I, however, have been living with my partner for the past six years, so the implication that my father is ‘giving me away’ is laughable. I do not belong to my fiancé, nor am I with him because I was forced. Furthermore, we are paying for the majority of our wedding costs ourselves. It might be a traditional ceremony, but at the end of the day we’re viewing it as a celebration of our love for one another; nothing more, nothing less.

So is it possible to have a feminist wedding? Of course it is, in theory.
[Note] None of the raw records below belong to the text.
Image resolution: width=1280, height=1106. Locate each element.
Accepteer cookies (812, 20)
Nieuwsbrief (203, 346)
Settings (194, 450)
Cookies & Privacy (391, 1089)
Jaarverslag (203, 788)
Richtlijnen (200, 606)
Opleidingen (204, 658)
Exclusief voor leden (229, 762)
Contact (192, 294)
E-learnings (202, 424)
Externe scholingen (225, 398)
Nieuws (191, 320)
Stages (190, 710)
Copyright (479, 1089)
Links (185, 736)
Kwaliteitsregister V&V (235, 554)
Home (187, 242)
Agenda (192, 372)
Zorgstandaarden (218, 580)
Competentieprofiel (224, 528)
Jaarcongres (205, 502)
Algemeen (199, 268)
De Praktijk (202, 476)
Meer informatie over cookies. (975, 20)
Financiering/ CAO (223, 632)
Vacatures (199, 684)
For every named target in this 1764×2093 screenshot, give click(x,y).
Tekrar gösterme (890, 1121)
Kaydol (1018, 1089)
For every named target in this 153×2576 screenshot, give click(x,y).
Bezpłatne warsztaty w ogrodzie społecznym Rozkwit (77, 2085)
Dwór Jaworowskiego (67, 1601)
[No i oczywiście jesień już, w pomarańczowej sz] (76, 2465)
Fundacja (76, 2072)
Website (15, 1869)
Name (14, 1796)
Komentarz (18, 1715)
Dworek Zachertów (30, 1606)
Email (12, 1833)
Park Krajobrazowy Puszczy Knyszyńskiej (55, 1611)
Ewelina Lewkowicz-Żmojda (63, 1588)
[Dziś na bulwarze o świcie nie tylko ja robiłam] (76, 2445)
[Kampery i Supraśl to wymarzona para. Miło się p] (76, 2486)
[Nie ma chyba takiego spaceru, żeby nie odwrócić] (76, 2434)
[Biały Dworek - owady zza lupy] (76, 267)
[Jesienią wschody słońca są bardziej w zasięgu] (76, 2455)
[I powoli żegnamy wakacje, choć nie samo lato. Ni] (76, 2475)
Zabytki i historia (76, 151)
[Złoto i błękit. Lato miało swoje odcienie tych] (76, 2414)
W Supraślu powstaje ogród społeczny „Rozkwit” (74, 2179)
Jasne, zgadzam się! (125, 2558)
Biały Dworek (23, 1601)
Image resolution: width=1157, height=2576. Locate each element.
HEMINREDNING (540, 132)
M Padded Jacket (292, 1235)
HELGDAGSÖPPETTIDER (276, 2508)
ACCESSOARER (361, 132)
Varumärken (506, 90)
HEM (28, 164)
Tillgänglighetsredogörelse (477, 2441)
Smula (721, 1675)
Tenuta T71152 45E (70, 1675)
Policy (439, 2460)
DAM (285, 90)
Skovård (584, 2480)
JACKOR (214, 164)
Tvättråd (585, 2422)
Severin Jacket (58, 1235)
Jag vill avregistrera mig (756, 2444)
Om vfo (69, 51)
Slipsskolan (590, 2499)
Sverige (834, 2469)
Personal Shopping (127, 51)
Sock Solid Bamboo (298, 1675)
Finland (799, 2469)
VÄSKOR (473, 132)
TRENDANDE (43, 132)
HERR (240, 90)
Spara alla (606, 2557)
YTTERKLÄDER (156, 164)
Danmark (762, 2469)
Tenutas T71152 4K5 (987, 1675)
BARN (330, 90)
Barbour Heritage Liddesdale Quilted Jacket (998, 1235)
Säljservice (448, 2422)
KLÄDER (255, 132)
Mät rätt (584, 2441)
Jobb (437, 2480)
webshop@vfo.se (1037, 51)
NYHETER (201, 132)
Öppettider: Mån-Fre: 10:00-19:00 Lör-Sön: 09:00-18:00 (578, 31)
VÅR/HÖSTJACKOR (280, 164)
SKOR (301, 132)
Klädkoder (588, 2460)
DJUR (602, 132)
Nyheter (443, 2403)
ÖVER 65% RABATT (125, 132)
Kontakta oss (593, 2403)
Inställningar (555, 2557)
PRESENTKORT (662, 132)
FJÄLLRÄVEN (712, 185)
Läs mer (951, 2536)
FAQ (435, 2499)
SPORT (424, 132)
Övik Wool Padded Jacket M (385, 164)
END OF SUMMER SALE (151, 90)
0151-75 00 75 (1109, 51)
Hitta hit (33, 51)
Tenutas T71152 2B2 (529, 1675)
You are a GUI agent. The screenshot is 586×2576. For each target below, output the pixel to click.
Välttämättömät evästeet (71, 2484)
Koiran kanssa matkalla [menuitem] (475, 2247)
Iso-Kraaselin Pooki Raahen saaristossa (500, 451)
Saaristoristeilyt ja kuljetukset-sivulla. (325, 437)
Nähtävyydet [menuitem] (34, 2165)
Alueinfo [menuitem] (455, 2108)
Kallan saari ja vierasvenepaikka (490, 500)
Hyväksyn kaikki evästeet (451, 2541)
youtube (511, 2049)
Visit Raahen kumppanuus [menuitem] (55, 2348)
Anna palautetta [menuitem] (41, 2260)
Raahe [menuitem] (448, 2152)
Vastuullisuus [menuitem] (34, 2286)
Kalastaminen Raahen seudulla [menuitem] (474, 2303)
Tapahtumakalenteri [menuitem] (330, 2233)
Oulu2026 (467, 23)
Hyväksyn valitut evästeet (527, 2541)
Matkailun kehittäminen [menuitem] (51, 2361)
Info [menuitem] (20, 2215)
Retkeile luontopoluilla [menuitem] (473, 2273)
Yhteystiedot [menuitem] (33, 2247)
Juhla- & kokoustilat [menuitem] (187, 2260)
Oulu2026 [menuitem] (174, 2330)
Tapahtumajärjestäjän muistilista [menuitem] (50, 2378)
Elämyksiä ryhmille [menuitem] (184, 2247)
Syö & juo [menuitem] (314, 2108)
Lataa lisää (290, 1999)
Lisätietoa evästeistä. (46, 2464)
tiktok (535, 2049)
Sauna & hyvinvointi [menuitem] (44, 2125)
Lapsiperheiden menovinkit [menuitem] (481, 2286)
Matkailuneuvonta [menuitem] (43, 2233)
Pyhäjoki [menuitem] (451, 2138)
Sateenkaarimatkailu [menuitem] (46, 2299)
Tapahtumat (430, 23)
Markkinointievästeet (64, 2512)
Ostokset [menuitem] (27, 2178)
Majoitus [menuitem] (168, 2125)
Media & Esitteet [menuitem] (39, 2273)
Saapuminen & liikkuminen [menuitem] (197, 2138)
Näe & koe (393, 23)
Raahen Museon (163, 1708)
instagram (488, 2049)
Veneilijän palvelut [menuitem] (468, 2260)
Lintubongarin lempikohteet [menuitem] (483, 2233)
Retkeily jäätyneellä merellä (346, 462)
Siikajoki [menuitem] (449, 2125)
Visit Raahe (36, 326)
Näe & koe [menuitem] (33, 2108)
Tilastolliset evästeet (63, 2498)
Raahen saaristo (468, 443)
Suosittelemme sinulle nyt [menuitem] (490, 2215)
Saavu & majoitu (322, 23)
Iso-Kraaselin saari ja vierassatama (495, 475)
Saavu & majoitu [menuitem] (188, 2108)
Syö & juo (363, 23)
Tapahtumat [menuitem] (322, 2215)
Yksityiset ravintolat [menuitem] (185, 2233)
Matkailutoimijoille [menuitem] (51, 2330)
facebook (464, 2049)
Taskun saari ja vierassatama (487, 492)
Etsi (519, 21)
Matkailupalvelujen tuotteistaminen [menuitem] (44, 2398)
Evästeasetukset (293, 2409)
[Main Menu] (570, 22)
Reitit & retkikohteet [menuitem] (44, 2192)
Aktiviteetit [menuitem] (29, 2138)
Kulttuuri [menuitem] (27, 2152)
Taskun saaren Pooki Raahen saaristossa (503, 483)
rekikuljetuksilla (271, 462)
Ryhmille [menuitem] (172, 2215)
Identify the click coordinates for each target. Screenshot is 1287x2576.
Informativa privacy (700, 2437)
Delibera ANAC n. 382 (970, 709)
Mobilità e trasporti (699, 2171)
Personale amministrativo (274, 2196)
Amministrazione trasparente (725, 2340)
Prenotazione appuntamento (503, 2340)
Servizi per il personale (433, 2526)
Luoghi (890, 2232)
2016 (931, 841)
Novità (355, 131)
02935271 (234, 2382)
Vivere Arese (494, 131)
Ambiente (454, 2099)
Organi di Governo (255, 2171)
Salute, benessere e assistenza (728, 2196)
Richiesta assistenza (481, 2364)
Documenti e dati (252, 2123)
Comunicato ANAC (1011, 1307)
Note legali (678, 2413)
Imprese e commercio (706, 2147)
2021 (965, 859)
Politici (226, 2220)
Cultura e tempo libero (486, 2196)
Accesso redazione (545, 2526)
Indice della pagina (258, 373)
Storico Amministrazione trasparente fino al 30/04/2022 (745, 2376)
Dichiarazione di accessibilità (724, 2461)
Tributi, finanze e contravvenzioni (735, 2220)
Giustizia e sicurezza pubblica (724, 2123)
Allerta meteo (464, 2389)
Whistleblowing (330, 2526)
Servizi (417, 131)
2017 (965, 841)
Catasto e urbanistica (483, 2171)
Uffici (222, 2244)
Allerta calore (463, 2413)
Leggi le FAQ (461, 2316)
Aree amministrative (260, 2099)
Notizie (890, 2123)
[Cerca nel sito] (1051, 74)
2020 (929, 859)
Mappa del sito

You could enter the room and walk down the aisle together, double-barrel your names, and wear a special dress that isn’t particularly wedding-y. You could opt out of an expensive celebration and DIY everything to eschew the wedding industrial complex. But does that really make you any more or less feminist than any other woman? The only thing all of that would do is prove a point to the outside world. I already know that I’m a feminist, that my fiancé is a feminist, and that the majority of my friends and family are feminists. The fact that I’ve succumbed to the world of tulle and lace and personalised wedding favours doesn’t lessen that fact or make it less believable.  

My fiancé and I have a saying for when we’re watching terrible TV: “turning off the feminist switch in your brain”. Every now and again it’s OK to enjoy something that isn’t stereotypically feminist; if you’re not hurting anyone else, there shouldn’t be a problem. And that’s how I’m viewing my wedding. I’m turning off the feminist switch for one day, but that doesn’t negate my views on women’s rights, misogyny, or our patriarchal society as a whole. In fact, once everyone has had a few drinks and the evening has begun, I’m sure we’ll have some lively conversations and debates on the subject.